IL MIO BLOG E' AD IMPATTO ZERO DI CO2

IL MIO BLOG E' AD IMPATTO ZERO DI CO2

Cerca nel blog

giovedì 1 giugno 2017

ANIME

Da Goldrake a Gundam, le icone dell’immaginario anime

ARTICOLOTRE
I giganti d’acciaio giapponese in un saggio
guidasuperrobot-Elena Romanello –  Quando arrivarono sui teleschermi, suscitarono grande entusiasmo tra i più giovani e molte critiche dalle generazioni più anziane, che arrivarono a battersi e ad ottenere un loro bando. Oggi sono entrati nell’immaginario di persone ormai adulte, che non li hanno dimenticati e a su di loro escono saggi e studi critici.
I cartoni animati giapponesi di genere fantascientifico, in particolare i robottoni giganti che imperversarono sulle nostre reti tra anni Settanta e Ottanta, non smettono di continuare a piacere e a ispirare: il prossimo anno si festeggeranno i quarant’anni della prima messa in onda di Ufo robot Goldrake e può essere interessante fare un ripasso di un genere o scoprirlo ex novo con il saggio di Jacopo Nacci Guida ai super robot, uscito per Odoya.
L’autore esamina il periodo che va dal 1972 al 1980, partendo con gli apripisti Super robot 28 e Astroganga, pilotati a distanza dai giovanissimi protagonisti, per poi passare alla stagione dei samurai elettronici di Go Nagai, da Mazinga Z a Goldrake, in originale Grendizer, da Jeeg a Getter robot, per poi arrivare alle serie robottiche degli studi indipendenti, come Daitarn 3 Baldios, per finire con Ideon Gundam, che fecero evolvere il genere verso un’ambientazione più realistica, sostituendo i samurai d’acciaio quasi mitologici e creando al loro posto delle macchine da guerra per un conflitto nel futuro.
Jacopo Nacci sceglie per il suo saggio un approccio non nostalgico, come in altre pubblicazioni del genere, ma di documentazione e analisi dei contenuti, raccontando trame e intrecci, svelando anche finali che magari non si sono visti perché gli anime furono usati da troppi canali come riempitivi per poi essere mollati a metà programmazione, e molte serie furono troncate e poi completate solo anni dopo per l’edizione in dvd o per riproposte finalmente corrette su canali specializzati.

> **Elenco delle consegne**
**a)** Riporta fedelmente, dall'articolo sui super robot, tutto il tratto che va da "ARTICOLOTRE" giù fino a "e studi critici.".
**b)** Riscrivi in forma di elenco puntato il paragrafo dell'articolo sui super robot che comincia con "Jacopo Nacci sceglie", conservandone i fatti principali.

> **Materiale fornito**

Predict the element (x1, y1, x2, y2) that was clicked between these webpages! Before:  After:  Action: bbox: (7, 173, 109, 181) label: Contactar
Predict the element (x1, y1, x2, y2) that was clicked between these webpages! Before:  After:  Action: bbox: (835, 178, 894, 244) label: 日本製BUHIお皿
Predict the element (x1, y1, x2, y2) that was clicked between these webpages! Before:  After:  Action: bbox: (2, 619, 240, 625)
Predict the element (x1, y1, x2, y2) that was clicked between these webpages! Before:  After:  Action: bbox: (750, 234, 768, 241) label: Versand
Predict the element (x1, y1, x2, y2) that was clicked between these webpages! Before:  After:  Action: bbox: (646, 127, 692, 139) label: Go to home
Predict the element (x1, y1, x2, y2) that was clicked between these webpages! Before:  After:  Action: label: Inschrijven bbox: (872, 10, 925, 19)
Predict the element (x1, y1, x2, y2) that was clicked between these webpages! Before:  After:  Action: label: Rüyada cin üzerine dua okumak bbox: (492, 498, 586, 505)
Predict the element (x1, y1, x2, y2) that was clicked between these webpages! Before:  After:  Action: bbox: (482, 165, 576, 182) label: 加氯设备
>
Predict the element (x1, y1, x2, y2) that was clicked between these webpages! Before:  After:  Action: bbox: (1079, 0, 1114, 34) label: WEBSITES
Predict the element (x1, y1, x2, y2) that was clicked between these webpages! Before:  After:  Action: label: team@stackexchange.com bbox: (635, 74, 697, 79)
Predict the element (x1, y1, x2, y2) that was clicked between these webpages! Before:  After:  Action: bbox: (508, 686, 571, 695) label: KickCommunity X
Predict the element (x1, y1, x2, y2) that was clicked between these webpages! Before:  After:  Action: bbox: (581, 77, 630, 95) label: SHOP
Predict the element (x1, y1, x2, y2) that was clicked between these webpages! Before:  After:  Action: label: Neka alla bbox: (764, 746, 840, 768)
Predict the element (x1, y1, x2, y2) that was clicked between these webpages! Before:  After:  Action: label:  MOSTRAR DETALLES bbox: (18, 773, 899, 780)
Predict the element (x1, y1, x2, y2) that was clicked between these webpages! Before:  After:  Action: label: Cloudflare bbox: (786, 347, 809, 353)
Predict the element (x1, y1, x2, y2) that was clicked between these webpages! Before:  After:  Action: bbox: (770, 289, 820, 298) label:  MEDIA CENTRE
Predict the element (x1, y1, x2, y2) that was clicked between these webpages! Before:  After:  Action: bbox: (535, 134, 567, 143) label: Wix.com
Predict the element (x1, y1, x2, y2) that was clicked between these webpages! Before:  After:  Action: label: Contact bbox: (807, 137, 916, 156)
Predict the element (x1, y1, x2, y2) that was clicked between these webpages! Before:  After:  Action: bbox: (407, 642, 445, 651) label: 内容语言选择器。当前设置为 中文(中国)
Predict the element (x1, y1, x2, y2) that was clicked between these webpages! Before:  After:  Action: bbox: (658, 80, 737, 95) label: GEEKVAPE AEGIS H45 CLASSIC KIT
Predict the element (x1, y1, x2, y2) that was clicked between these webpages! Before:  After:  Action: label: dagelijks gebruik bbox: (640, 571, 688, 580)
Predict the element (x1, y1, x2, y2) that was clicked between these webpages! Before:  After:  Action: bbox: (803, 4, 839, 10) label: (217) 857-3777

> **Risposte numerate**
**a)**
ARTICOLOTRE
I giganti d’acciaio giapponese in un saggio
guidasuperrobot-Elena Romanello –  Quando arrivarono sui teleschermi, suscitarono grande entusiasmo tra i più giovani e molte critiche dalle generazioni più anziane, che arrivarono a battersi e ad ottenere un loro bando. Oggi sono entrati nell’immaginario di persone ormai adulte, che non li hanno dimenticati e a su di loro escono saggi e studi critici.

**b)**
- Nel suo saggio Jacopo Nacci sceglie un approccio non nostalgico, diverso da quello di altre pubblicazioni del genere.
- Punta sulla documentazione e sull'analisi dei contenuti, raccontando trame e intrecci.
- Svela anche finali che magari non si sono visti.
- Troppi canali usarono gli anime come riempitivi e li abbandonarono a metà programmazione.
- Molte serie furono troncate e completate solo anni dopo, per l'edizione in dvd o in riproposte finalmente corrette su canali specializzati.